TASK DESCRIPTION —
Find every line in the records below that contains the string "coordinates", matching case exactly, and copy each of those lines.
--- start of EXCERPTED RECORDS ---
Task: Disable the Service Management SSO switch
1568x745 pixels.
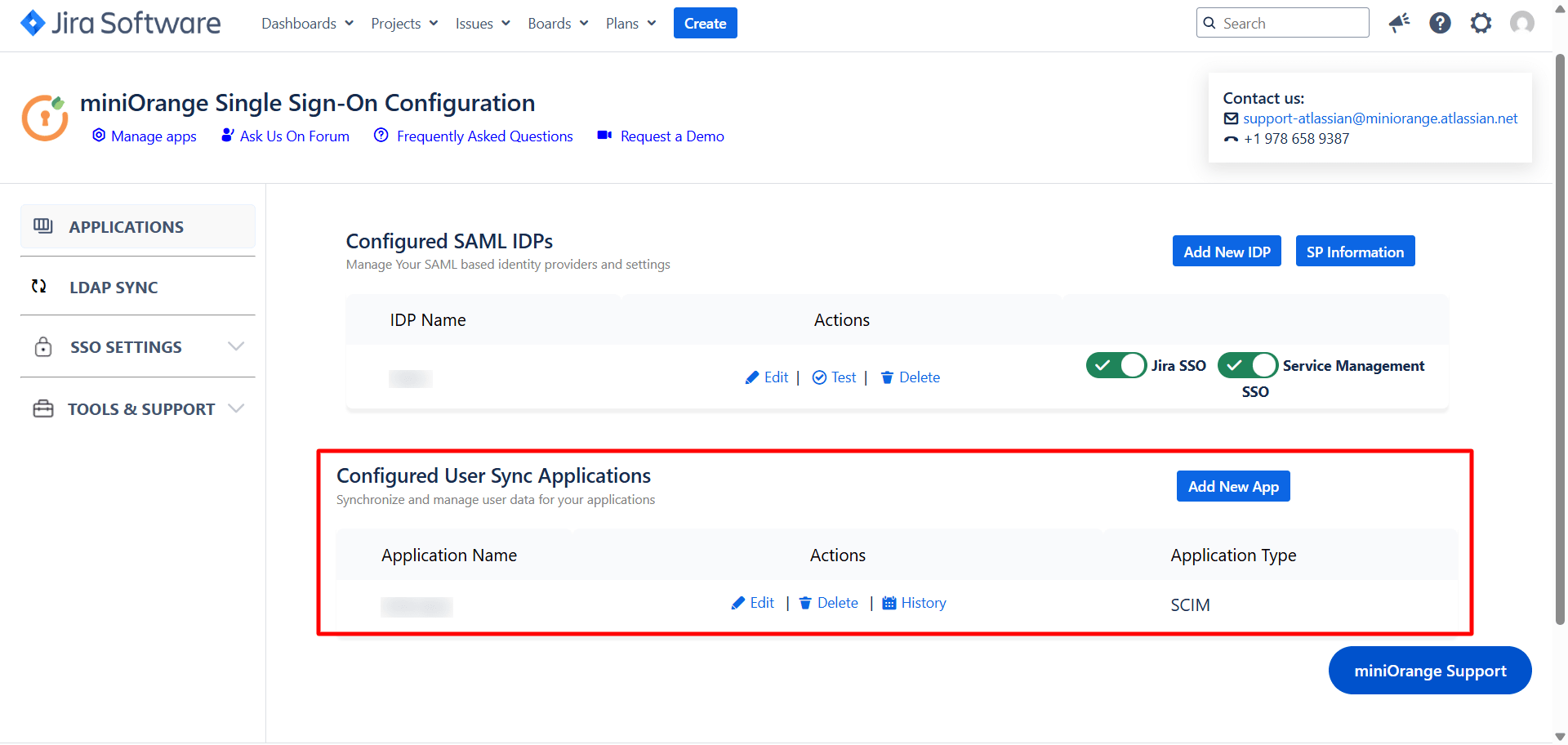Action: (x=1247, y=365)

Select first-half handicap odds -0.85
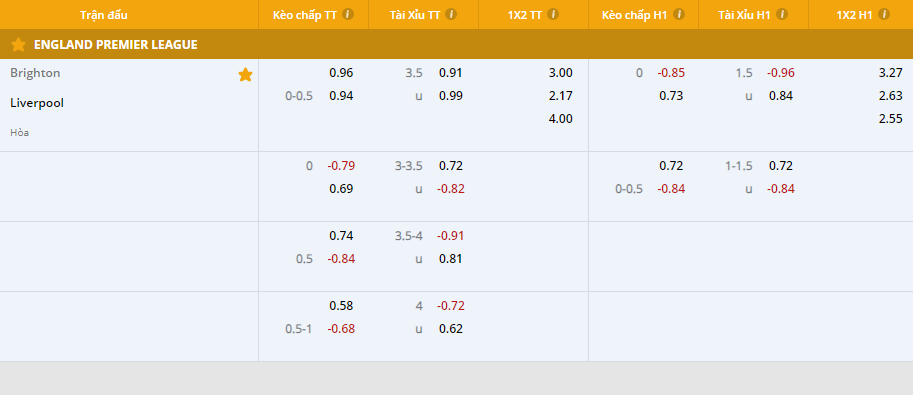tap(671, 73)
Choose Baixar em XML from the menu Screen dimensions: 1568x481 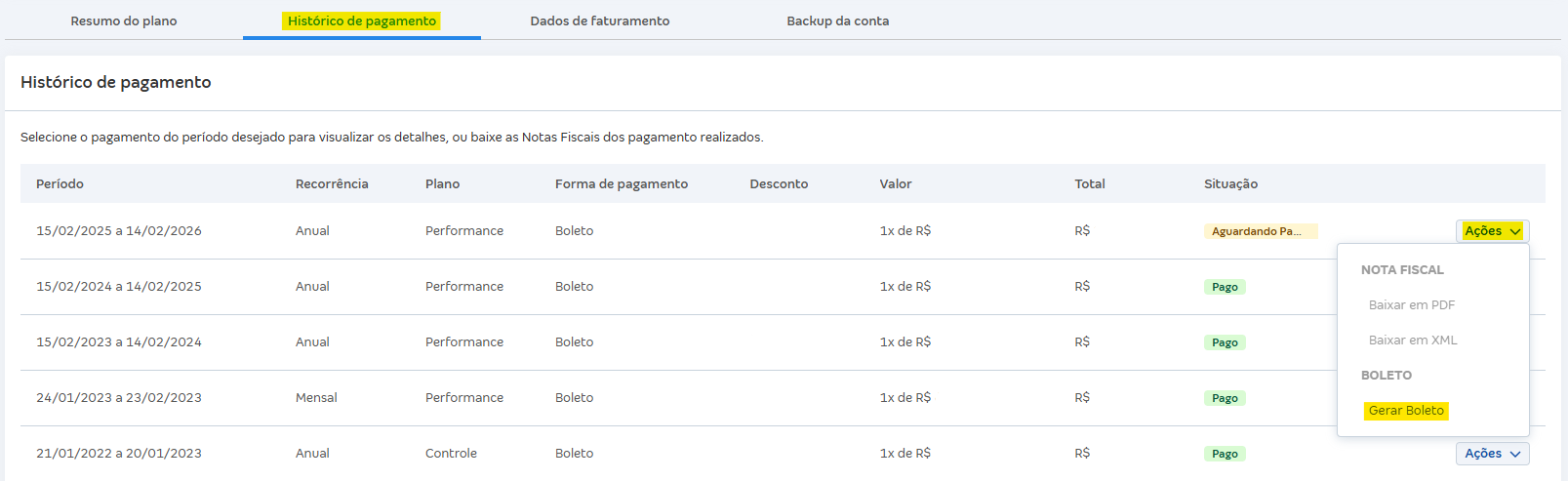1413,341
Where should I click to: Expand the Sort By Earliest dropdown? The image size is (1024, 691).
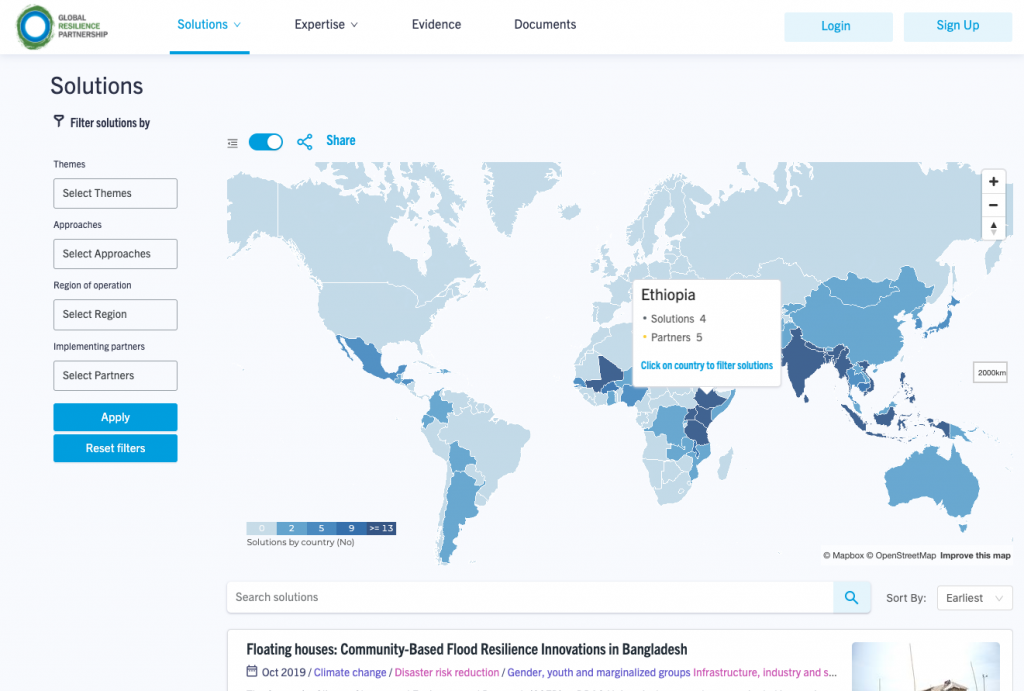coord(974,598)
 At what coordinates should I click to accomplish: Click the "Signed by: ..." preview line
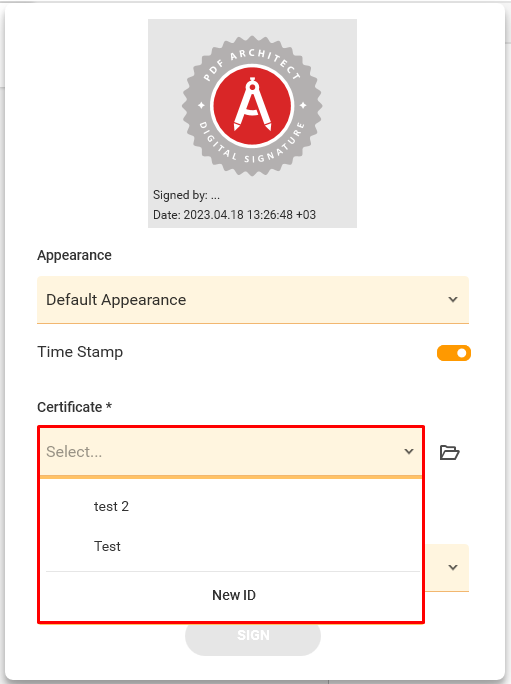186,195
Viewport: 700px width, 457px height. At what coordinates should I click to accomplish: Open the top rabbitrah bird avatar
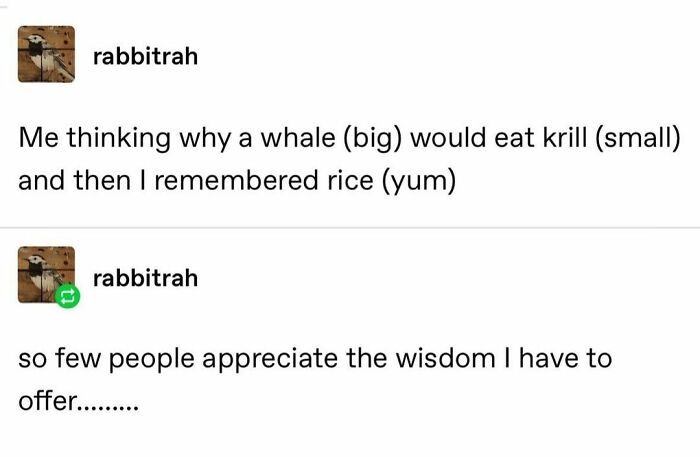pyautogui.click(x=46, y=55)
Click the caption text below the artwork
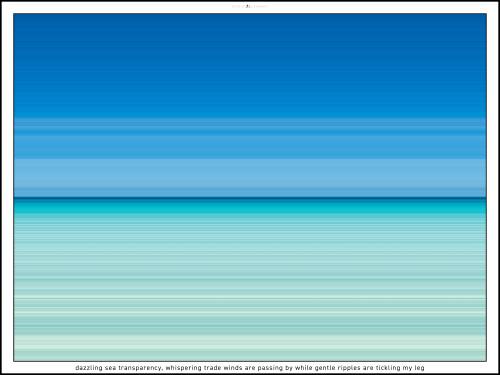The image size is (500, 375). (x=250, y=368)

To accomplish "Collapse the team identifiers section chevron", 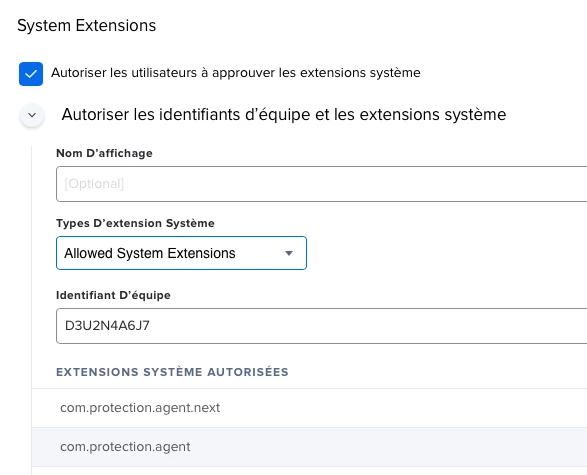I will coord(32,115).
--- end of EXCERPTED RECORDS ---
SOLUTION TO THIS EXERCISE —
 At what coordinates should I click to accomplish: Click the "Signed by: ..." preview line
Viewport: 700px width, 457px height. At what coordinates should I click to accomplish: Open the top rabbitrah bird avatar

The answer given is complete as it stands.